CGU wins its case
The moral of the story is: always check with the insurer before paying compensation. AMP won’t be making that mistake again, and it has a $3.24 million reminder on its balance sheet.
The High Court decision handed down last week found CGU was not liable for payments made to some AMP clients following a scandal over poor advice in 1999.
AMP advisers Ashok Pal and Anthony Howarth recommended that investors place their money with Hibiscus Spa, which was in deep financial strife at the time. Mr Pal was a director of the failing spa manufacturer.
Under pressure from the Australian Securities and Investments Commission (ASIC) to settle the resultant investor complaints, AMP paid out $3.24 million to 47 retail investors in an enforceable undertaking. It then made a claim on its professional indemnity (PI) policy with CGU.

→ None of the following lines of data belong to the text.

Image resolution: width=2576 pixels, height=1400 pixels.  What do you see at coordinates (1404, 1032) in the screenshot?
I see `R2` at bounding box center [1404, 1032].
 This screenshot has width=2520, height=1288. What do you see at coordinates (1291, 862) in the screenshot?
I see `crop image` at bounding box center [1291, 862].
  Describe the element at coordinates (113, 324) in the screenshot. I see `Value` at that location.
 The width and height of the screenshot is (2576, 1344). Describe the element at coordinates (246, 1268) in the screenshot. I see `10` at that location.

But the insurer argued the payments were hasty and made before it had agreed on its liability. The full bench of the Federal Court accepted an AMP appeal, but the High Court agreed with the original Federal Court decision.
The four to one judgement found AMP had not established by appropriate evidence that the claims were reasonable. It also found CGU did not influence AMP into believing it would not have to prove its liability for any claim relating to Hibiscus Spa.
Ebsworth & Ebsworth partner Tricia Hobson says the decision may have an indirect effect on the way ASIC deals with similar cases in future.
“ASIC may find that an entity is not quite as willing to move so quickly,” she told Sunrise Exchange News. “If a company’s insurance cover is possibly at risk, it may be less likely to take on enforced undertakings on short notice.”